1.Introduction

1.1 Market Research and Survey

What is Research?

Research is the systematic investigation into and study of materials and sources in order to establish facts and reach new conclusions.

(Oxford Dictionaries)

Research is the searching for and gathering of information and ideas in response to a specific question.

(Unknown author)

 

Survey Research

Survey – The most popular technique for gathering primary data in which a researcher interacts with people to obtain facts, opinions, and attitudes.

 

 

Practical Application of Surveys

Who Why
 

Sociology and Political Science

 

Public opinion research, identification of population’s attitudes towards socially important phenomena, events, and facts…

 

Psychology

 

Personality tests, intelligence tests, identification of individual strengths and weaknesses psychological stability, cognitive disorders, social influence…

 

Human Resources

 

Measurement of employee satisfaction, loyalty, potential, personality traits and leadership skills, productivity and quality of work, professional fit, resistance to stress, social intelligence, work-life balance…

 

Marketing

 

Market and consumer research, measurement of perception of image, preferences, attitudes, satisfaction with product and/or service, loyalty, willingness to pay; segmentation, positioning, new product development, evaluation of market potentials, pricing and price setting, advertising tests, ease of web-site navigation, user feedback, willingness to recommend…

 

Science (in general)

**Recorded data**
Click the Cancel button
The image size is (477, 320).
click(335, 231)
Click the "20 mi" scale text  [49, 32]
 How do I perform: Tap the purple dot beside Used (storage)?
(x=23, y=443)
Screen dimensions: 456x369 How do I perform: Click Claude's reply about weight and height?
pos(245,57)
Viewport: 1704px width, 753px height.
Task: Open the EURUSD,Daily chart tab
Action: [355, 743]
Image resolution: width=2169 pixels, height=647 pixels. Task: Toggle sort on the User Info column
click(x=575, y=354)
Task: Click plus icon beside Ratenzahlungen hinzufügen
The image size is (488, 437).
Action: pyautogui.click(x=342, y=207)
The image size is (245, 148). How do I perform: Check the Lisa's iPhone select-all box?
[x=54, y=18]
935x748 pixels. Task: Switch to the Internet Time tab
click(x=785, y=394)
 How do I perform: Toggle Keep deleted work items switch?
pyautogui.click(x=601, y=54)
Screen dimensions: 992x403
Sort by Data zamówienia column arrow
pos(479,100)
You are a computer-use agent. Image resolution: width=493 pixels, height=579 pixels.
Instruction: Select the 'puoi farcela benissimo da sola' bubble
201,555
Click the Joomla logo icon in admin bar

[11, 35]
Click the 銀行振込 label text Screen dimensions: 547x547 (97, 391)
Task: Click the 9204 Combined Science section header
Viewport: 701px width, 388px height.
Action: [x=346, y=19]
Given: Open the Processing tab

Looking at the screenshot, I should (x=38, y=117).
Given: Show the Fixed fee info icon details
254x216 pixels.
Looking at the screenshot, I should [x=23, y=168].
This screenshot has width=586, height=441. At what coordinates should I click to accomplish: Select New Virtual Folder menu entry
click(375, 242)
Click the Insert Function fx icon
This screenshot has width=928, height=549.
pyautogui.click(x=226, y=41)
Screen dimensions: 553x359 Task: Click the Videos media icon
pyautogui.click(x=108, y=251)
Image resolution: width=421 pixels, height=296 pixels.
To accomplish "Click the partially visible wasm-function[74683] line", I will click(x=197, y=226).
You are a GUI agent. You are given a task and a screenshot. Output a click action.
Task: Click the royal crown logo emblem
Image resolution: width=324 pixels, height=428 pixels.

**Tasks to carry out**
1. In the introduction on market research, restate the part from "Research is the systematic" to "(Oxford Dictionaries)", changing "systematic" to "methodical".
2. Please explain, using the definition credited to Oxford Dictionaries in the introduction on market research, what purpose the systematic investigation and study of materials and sources serves.

**Results**
1.
Research is the methodical investigation into and study of materials and sources in order to establish facts and reach new conclusions.

(Oxford Dictionaries)

2. It serves to establish facts and reach new conclusions.